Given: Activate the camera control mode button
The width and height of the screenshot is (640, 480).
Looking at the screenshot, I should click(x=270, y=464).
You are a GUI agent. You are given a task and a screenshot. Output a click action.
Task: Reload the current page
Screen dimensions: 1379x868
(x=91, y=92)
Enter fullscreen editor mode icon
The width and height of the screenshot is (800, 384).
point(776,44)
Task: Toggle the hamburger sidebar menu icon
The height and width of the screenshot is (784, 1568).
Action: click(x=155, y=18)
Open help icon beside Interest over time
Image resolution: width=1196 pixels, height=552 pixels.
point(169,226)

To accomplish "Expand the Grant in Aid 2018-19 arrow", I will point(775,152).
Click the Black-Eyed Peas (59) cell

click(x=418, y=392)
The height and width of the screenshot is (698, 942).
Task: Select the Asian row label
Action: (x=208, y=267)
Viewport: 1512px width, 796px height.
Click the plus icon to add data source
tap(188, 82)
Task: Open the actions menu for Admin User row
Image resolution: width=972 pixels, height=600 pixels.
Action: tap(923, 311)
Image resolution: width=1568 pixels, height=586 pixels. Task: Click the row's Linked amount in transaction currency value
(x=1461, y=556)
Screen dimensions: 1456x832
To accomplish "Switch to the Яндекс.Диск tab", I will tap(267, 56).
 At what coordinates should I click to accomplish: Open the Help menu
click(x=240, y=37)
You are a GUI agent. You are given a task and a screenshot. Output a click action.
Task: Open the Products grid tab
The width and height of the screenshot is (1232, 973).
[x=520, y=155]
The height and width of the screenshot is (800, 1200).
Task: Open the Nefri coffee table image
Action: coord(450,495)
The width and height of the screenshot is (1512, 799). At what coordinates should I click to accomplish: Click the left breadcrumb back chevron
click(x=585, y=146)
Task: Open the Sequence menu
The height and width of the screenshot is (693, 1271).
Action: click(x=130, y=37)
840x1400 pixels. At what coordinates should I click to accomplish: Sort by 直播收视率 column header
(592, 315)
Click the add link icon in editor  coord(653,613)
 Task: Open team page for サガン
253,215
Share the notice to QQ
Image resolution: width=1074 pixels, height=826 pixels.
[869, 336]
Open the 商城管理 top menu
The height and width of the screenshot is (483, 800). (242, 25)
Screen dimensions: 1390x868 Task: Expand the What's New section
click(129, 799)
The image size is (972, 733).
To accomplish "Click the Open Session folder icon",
-*-
*Work instructions*:
Reproduce all the records above, substituting "Display size" for every "Screen dimensions" and leaving everything else unchanged.

*Response to this task*:
Given: Activate the camera control mode button
The width and height of the screenshot is (640, 480).
Looking at the screenshot, I should click(x=270, y=464).
You are a GUI agent. You are given a task and a screenshot. Output a click action.
Task: Reload the current page
Display size: 1379x868
(x=91, y=92)
Enter fullscreen editor mode icon
The width and height of the screenshot is (800, 384).
point(776,44)
Task: Toggle the hamburger sidebar menu icon
The height and width of the screenshot is (784, 1568).
Action: click(x=155, y=18)
Open help icon beside Interest over time
Image resolution: width=1196 pixels, height=552 pixels.
point(169,226)

To accomplish "Expand the Grant in Aid 2018-19 arrow", I will point(775,152).
Click the Black-Eyed Peas (59) cell

click(x=418, y=392)
The height and width of the screenshot is (698, 942).
Task: Select the Asian row label
Action: (x=208, y=267)
Viewport: 1512px width, 796px height.
Click the plus icon to add data source
tap(188, 82)
Task: Open the actions menu for Admin User row
Image resolution: width=972 pixels, height=600 pixels.
Action: tap(923, 311)
Image resolution: width=1568 pixels, height=586 pixels. Task: Click the row's Linked amount in transaction currency value
(x=1461, y=556)
Display size: 1456x832
To accomplish "Switch to the Яндекс.Диск tab", I will tap(267, 56).
 At what coordinates should I click to accomplish: Open the Help menu
click(x=240, y=37)
You are a GUI agent. You are given a task and a screenshot. Output a click action.
Task: Open the Products grid tab
The width and height of the screenshot is (1232, 973).
[x=520, y=155]
The height and width of the screenshot is (800, 1200).
Task: Open the Nefri coffee table image
Action: coord(450,495)
The width and height of the screenshot is (1512, 799). At what coordinates should I click to accomplish: Click the left breadcrumb back chevron
click(x=585, y=146)
Task: Open the Sequence menu
The height and width of the screenshot is (693, 1271).
Action: click(x=130, y=37)
840x1400 pixels. At what coordinates should I click to accomplish: Sort by 直播收视率 column header
(592, 315)
Click the add link icon in editor  coord(653,613)
 Task: Open team page for サガン
253,215
Share the notice to QQ
Image resolution: width=1074 pixels, height=826 pixels.
[869, 336]
Open the 商城管理 top menu
The height and width of the screenshot is (483, 800). (242, 25)
Display size: 1390x868 Task: Expand the What's New section
click(129, 799)
The image size is (972, 733).
To accomplish "Click the Open Session folder icon",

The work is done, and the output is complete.